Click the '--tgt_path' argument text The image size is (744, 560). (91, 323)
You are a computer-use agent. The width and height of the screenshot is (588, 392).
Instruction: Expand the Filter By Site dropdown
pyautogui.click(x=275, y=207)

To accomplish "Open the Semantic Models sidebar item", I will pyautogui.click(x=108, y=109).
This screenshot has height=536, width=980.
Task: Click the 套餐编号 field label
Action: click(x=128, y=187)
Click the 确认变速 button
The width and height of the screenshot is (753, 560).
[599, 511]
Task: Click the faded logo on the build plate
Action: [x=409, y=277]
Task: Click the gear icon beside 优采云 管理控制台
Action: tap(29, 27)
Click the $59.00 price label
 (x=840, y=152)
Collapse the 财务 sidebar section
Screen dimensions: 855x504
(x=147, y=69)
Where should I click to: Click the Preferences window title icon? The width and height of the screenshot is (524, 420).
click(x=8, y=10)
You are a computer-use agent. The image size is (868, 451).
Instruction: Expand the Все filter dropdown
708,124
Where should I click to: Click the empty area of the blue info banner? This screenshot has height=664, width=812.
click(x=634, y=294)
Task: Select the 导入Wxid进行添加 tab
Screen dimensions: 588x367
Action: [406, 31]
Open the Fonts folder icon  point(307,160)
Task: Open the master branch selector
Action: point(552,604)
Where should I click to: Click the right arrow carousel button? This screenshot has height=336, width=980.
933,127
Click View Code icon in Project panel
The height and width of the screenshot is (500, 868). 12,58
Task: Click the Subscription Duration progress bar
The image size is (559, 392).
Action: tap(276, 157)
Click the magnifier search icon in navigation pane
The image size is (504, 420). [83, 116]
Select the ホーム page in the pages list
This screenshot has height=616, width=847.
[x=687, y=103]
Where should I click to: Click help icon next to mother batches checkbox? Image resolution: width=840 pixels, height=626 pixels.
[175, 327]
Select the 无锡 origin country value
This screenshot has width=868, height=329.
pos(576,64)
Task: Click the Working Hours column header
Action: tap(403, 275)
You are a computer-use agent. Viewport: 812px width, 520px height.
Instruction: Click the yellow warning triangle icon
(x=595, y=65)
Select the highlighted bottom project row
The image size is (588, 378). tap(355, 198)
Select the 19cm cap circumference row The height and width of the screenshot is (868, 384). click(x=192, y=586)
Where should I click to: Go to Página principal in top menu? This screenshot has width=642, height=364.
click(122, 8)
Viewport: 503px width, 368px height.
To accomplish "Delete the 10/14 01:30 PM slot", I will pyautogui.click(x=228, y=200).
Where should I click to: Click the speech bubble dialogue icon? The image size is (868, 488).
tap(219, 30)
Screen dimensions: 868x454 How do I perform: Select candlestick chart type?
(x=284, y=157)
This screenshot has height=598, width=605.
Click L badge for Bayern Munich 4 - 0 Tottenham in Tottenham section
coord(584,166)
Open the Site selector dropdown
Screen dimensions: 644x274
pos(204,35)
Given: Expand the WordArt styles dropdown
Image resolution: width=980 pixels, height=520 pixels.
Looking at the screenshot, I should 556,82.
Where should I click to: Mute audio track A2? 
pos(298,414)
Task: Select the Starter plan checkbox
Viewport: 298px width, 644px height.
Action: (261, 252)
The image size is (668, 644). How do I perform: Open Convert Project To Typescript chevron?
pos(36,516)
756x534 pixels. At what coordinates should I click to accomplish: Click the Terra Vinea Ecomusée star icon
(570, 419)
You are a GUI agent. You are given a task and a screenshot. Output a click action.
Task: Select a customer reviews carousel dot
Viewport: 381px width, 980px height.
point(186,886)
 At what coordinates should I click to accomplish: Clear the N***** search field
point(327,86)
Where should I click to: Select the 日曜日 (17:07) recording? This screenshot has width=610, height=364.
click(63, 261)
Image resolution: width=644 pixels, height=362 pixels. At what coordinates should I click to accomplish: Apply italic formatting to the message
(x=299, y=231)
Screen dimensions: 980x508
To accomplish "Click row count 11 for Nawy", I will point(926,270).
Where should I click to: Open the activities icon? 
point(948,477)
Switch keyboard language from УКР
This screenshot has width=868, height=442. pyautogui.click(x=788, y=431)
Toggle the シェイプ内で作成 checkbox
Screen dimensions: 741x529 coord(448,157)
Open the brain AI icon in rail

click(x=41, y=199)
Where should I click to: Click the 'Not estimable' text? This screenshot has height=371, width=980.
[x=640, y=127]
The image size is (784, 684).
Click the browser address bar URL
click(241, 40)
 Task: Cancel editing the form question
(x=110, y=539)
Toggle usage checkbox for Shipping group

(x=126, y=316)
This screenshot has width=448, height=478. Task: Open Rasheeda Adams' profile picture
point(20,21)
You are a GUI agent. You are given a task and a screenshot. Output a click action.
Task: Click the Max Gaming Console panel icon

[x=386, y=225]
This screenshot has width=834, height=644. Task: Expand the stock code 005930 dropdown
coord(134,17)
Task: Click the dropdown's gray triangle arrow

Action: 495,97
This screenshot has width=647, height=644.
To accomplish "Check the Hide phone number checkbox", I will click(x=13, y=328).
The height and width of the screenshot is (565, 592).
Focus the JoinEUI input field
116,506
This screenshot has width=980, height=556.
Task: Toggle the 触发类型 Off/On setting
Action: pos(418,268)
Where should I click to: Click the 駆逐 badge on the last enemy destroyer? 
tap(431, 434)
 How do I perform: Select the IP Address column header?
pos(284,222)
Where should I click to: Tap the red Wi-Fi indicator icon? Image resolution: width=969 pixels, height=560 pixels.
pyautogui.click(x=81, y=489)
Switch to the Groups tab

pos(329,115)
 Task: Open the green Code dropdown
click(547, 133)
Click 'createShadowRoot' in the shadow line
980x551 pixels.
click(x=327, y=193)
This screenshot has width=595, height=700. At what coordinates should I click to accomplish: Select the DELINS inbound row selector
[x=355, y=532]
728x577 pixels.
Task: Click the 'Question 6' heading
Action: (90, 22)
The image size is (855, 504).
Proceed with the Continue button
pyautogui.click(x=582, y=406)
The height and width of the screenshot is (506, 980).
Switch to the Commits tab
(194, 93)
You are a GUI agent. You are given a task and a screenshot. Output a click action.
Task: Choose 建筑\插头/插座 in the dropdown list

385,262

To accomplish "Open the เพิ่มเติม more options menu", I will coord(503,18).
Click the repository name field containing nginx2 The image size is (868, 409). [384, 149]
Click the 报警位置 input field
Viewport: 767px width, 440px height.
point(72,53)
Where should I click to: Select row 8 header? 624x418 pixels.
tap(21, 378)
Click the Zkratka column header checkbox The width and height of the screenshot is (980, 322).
§
◆ **The problem**
Would you output, from the records above, exactly the run of lines that starts at the line containing "Instruction: Expand the Все filter dropdown" and ends at the line containing "This screenshot has height=598, width=605.", and only that run?

◆ **Solved problem**
Instruction: Expand the Все filter dropdown
708,124
Where should I click to: Click the empty area of the blue info banner? This screenshot has height=664, width=812.
click(x=634, y=294)
Task: Select the 导入Wxid进行添加 tab
Screen dimensions: 588x367
Action: [406, 31]
Open the Fonts folder icon  point(307,160)
Task: Open the master branch selector
Action: point(552,604)
Where should I click to: Click the right arrow carousel button? This screenshot has height=336, width=980.
933,127
Click View Code icon in Project panel
The height and width of the screenshot is (500, 868). 12,58
Task: Click the Subscription Duration progress bar
The image size is (559, 392).
Action: tap(276, 157)
Click the magnifier search icon in navigation pane
The image size is (504, 420). [83, 116]
Select the ホーム page in the pages list
This screenshot has height=616, width=847.
[x=687, y=103]
Where should I click to: Click help icon next to mother batches checkbox? Image resolution: width=840 pixels, height=626 pixels.
[175, 327]
Select the 无锡 origin country value
This screenshot has width=868, height=329.
pos(576,64)
Task: Click the Working Hours column header
Action: tap(403, 275)
You are a computer-use agent. Viewport: 812px width, 520px height.
Instruction: Click the yellow warning triangle icon
(x=595, y=65)
Select the highlighted bottom project row
The image size is (588, 378). tap(355, 198)
Select the 19cm cap circumference row The height and width of the screenshot is (868, 384). click(x=192, y=586)
Where should I click to: Go to Página principal in top menu? This screenshot has width=642, height=364.
click(122, 8)
Viewport: 503px width, 368px height.
To accomplish "Delete the 10/14 01:30 PM slot", I will pyautogui.click(x=228, y=200).
Where should I click to: Click the speech bubble dialogue icon? The image size is (868, 488).
tap(219, 30)
Screen dimensions: 868x454 How do I perform: Select candlestick chart type?
(x=284, y=157)
This screenshot has height=598, width=605.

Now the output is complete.